Implantation of electronic pacemakers is the primary therapy for patients with sinus node dysfunction. Because of various limitations, the development of biological pacemakers is of great interest. For this the transfer of genes or cells with pacemaking potential to the native myocardium is required and this should be ideally locally restricted. Therefore we have developed a technology for localized cell therapy and gene transfer in vitro using magnetic nanoparticles (MNPs) and confined magnetic fields.
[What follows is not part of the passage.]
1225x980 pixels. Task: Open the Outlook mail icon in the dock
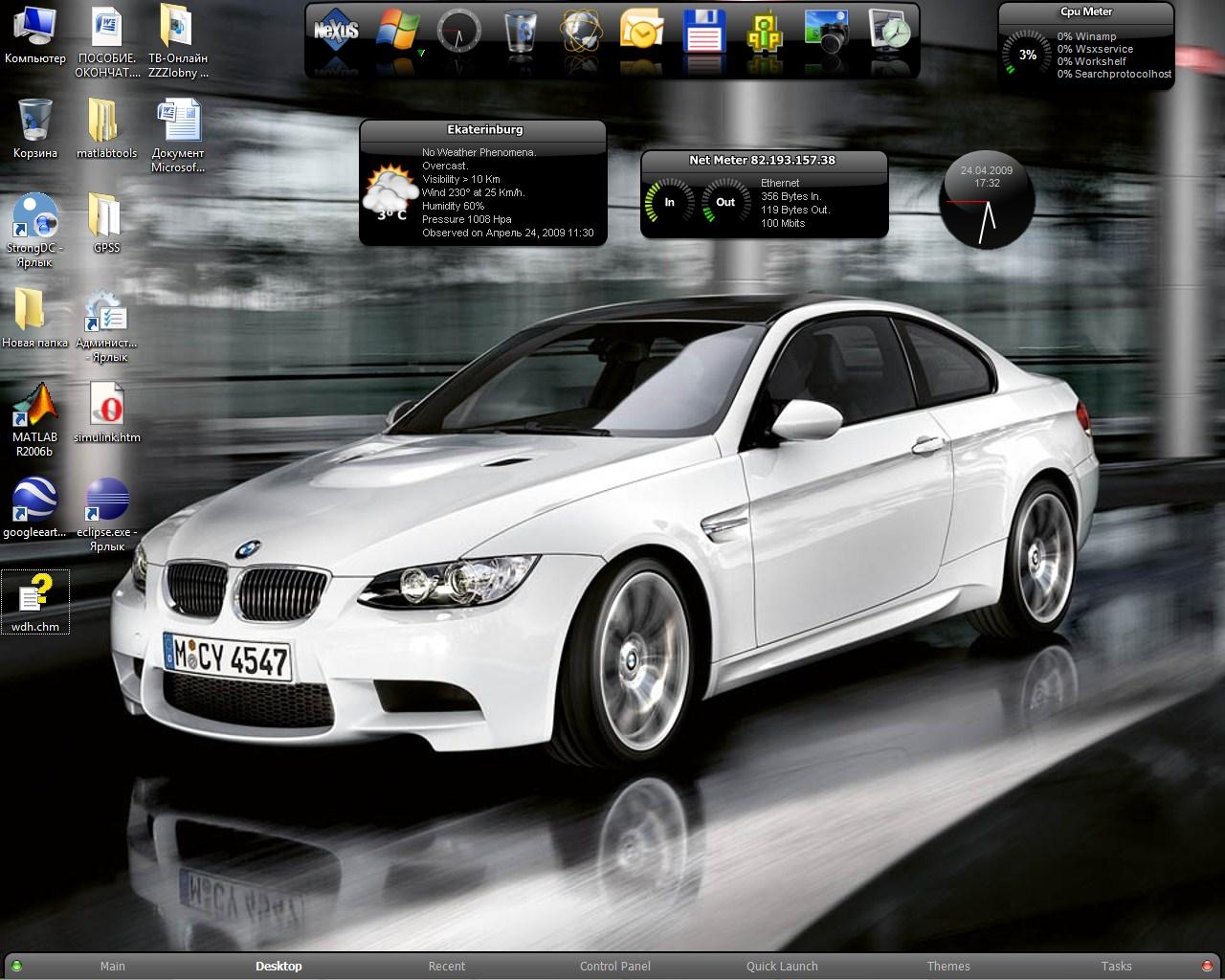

Local gene targeting (~1mm diameter) was performed by magnetic complexes of lentiviruses and the MNP SO-Mag5 in the presence of confined magnetic fields generated by permanent magnets and specially designed soft iron tips. To generate a local pacemaking site, we have used this method to locally express the light-gated ion channel channelrhodopsin2 on a monolayer of HL-1 cardiomyocytes. Functional expression was proven by application of blue light pulses, which reliably paced the monolayer. Latency analysis of local field potentials from micro-electrode arrays proved the origin of pacing from the transduced area.
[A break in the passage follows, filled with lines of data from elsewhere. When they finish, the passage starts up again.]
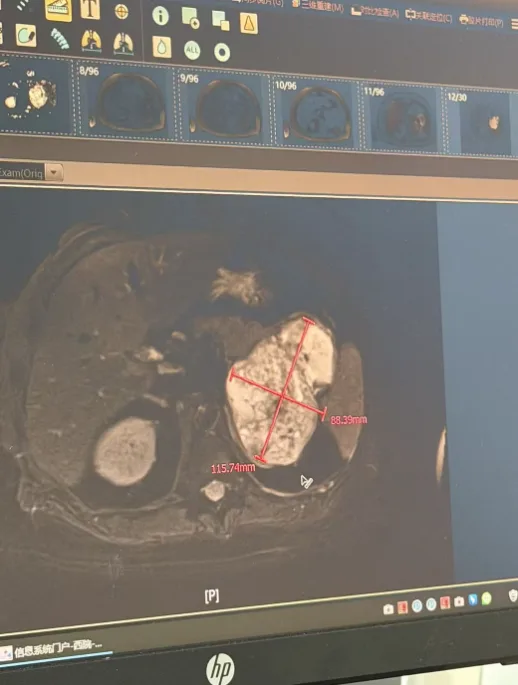Viewport: 518px width, 685px height.
Task: Select the text annotation T tool
Action: (x=90, y=9)
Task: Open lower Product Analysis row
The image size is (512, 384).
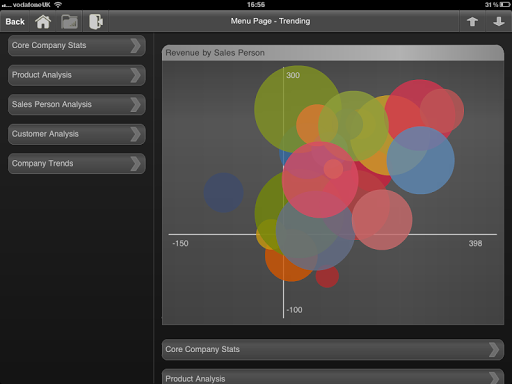Action: pos(333,377)
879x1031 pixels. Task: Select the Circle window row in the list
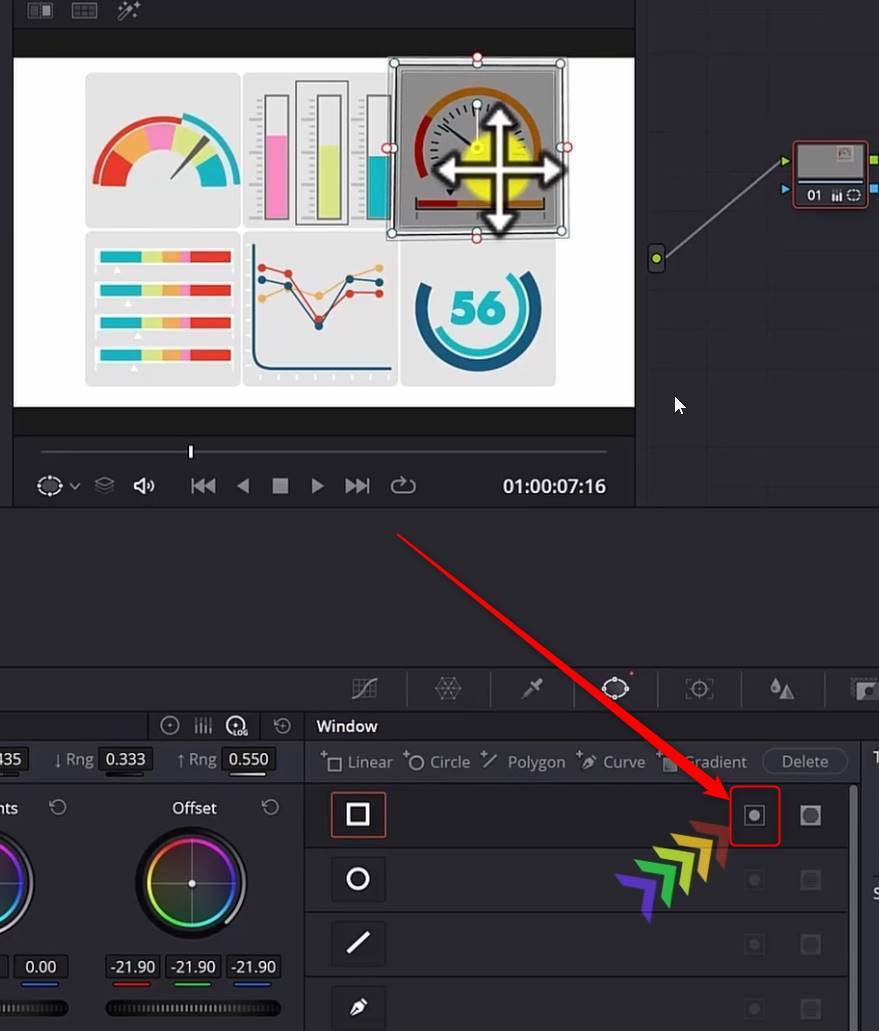pos(357,879)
To perform local pacemaking by cell delivery we generated and purified channelrhodopsin2 expressing cardiomyocytes from mouse embryonic stem cells. By localized magnetic fields only 5000 cells loaded with MNPs were positioned on a monolayer of HL-1 cardiomyocytes and formed a cell cluster (~1mm diameter). Importantly, global light stimulation paced the monolayer and pacing started from the site of cell transfer.

Taken together, MNP-aided gene and cell transfer will be useful to investigate the generation of biological pacemakers and potentially enable the MNP-aided generation of pacemakers in vivo.